More spectrum means better, faster internet for South African citizens.
Spectrum – The Digital Divide
In the late 1990s, South Africa was considered one of the 10 most connected nations in the world but has since fallen to a rank of 72. There have been countless calls to Government to provide clarity and fast-track spectrum allocation for the Telecom Service Providers (Telcos). Network operators in South Africa attribute the lack of spectrum as a primary hindrance to its ability to roll out services and reduce the cost to communicate.
Without new spectrum mobile operators are forced to resort to the costly process of building new base stations. High infrastructure costs mean that the expansion of coverage into rural areas is limited and that data prices remain stubbornly high.
“Considering the low levels of fixed-line penetration in the country, we believe that mobile technology has a leading role in extending broadband access to all South African citizens as well as supporting government’s 2020 Connect ambitions” – Jannie van Zyl, Vodacom Executive Head of Innovation.
It is South Africa’s poor who suffer the most. A recent study by Research ICT Africa shows that while South Africa has a mobile phone penetration rate of 84%, it only has a 53% internet penetration rate. This is largely attributed to the high cost to connect according to South Africans interviewed.
According to Vodacom Group CTO, Andries Delport, there is a need for around 3 000 new base stations, at a cost of R1.5-million per station, to include the last of the rural areas.
If Government provides the additional spectrum, Telcos would be able to extend their existing LTE coverage through their existing base stations across the country as opposed to building more base stations.
Without Spectrum South Africa is set to fall fatally behind in the global technology evolution.
Spectrum – the 4th Industrial Revolution
Spectrum is a critical enabler in South Africa’s participation in the 4th Industrial Revolution and is regarded by Government as necessary to overcome digital exclusion and to drive inclusive growth and innovation.
In addition to the socio-economic ramifications of the spectrum shortage, South Africa’s technological development also hinges on the release of spectrum. Increased availability of high-demand spectrum has the potential to stimulate innovation and open the way for the country’s full participation in the so-called Fourth Industrial Revolution.

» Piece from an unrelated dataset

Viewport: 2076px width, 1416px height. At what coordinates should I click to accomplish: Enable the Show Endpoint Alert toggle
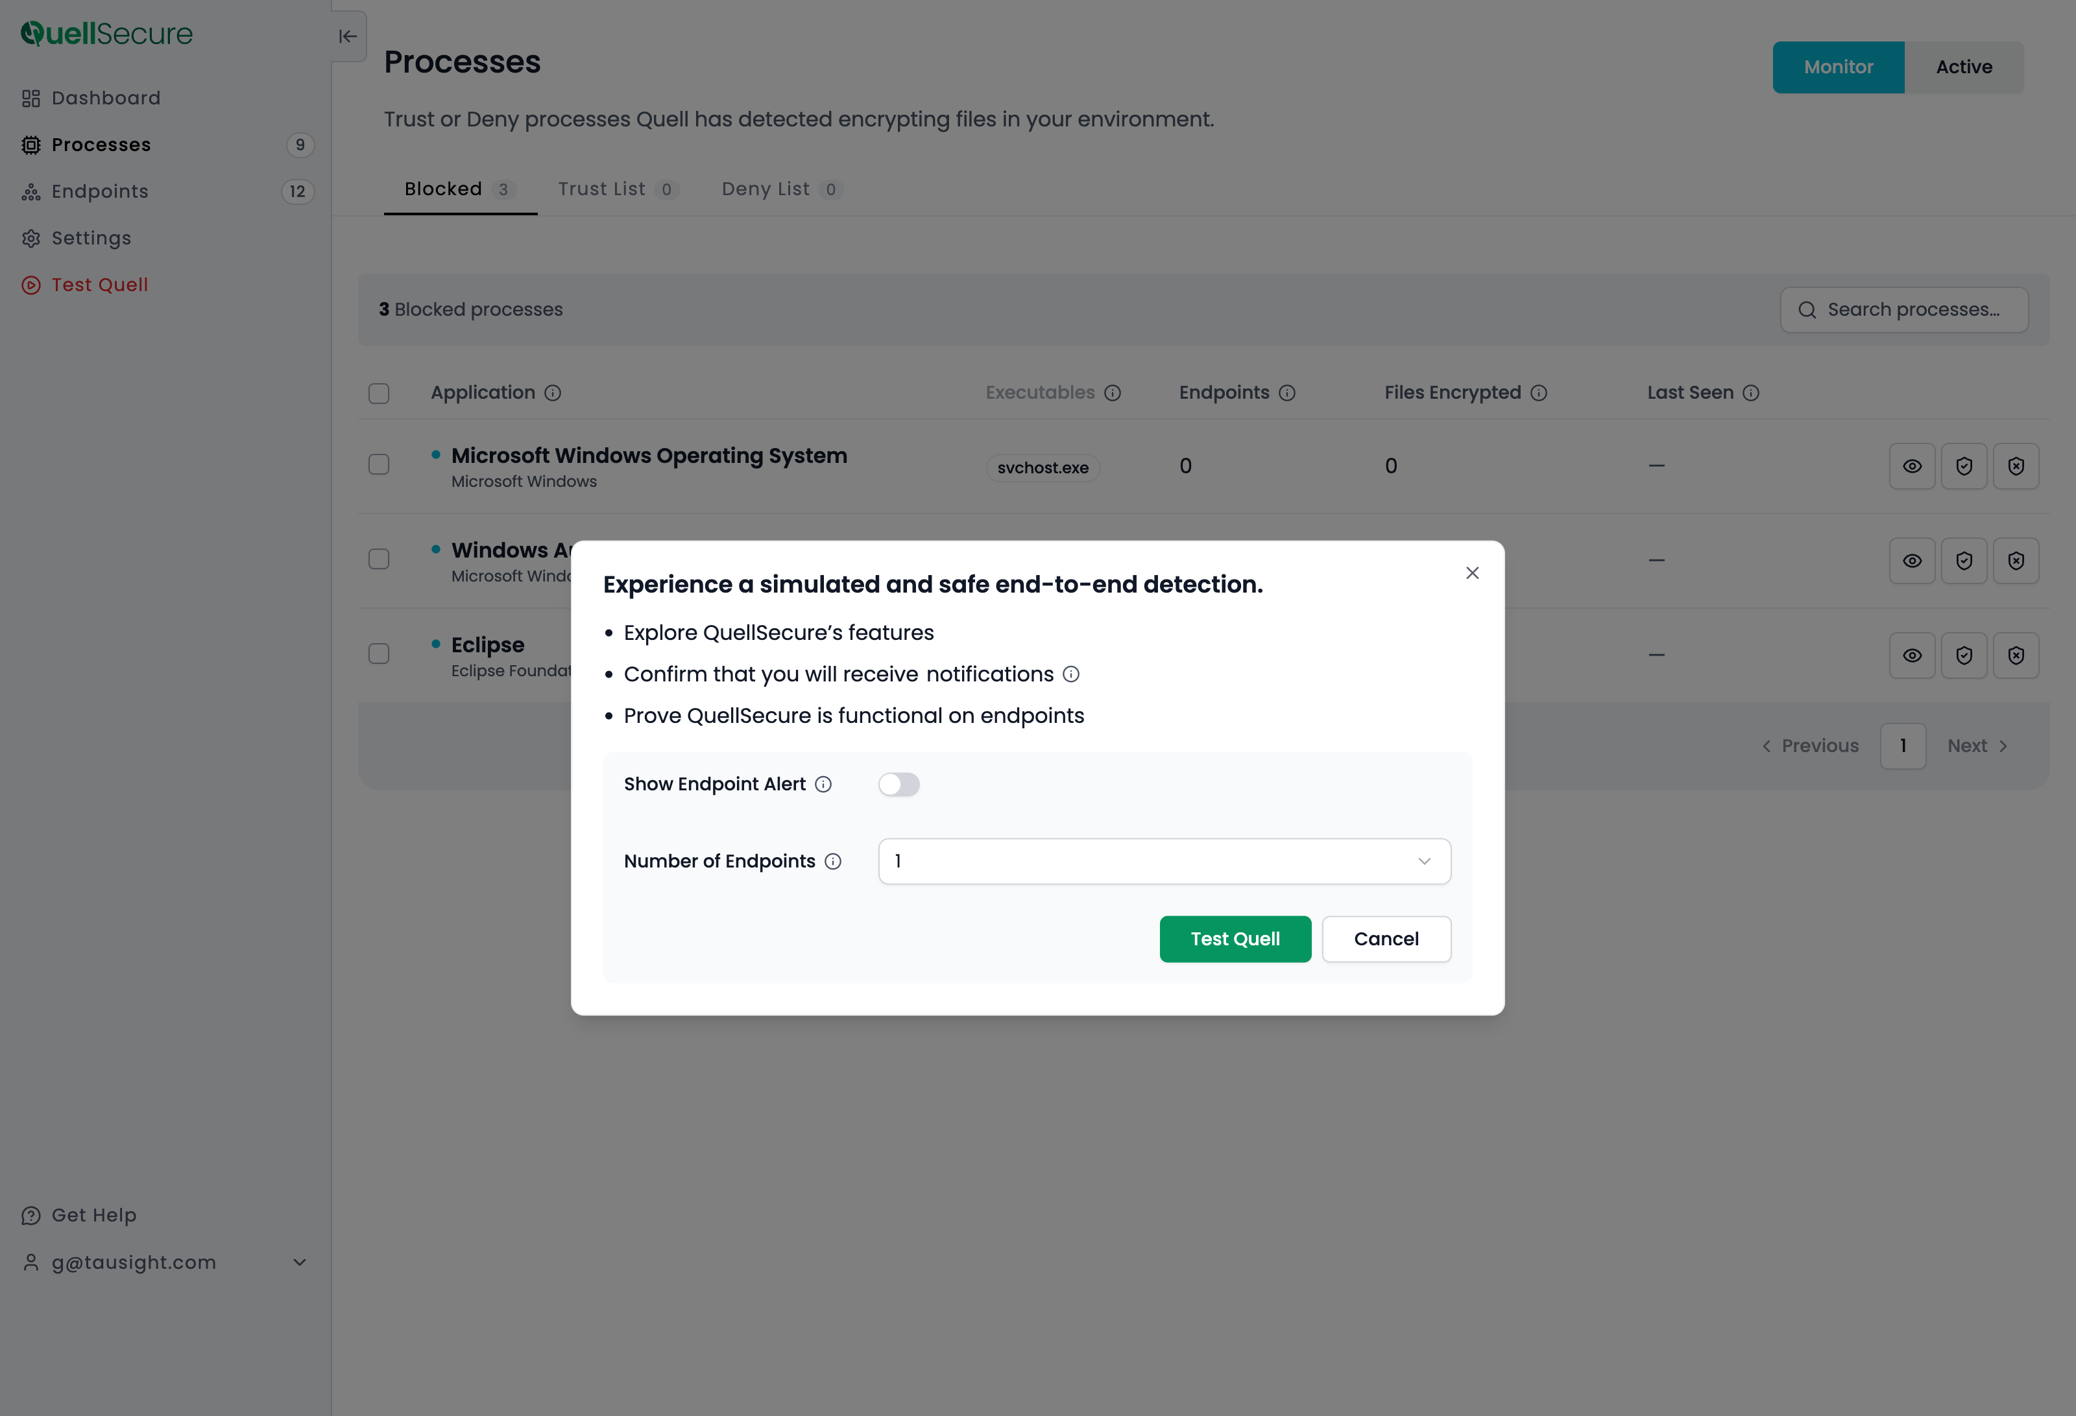point(899,784)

The growth implications of South Africa’s spectrum scarcity is already clearly visible. Our neighbours are evolving while South Africa’s development is stagnating. Vodacom has launched Africa’s first commercial 5G service in Lesotho. If South Africa does not release additional wireless network capacity, mobile carriers will not be able to launch 5G services in the country.
Spectrum – Light at the End of the Tunnel?
There is at last some hope of a resolution. Minister of Telecommunications and Postal Services (DTPS), Siyabonga Cwele, recently announced that by April 2019 an auction of 4G mobile spectrum will be held. The government has further committed to make 5G licenses available by 2020. The very clear recent directive from President Ramaphosa has served as a catalyst in this hard-fought spectrum battle.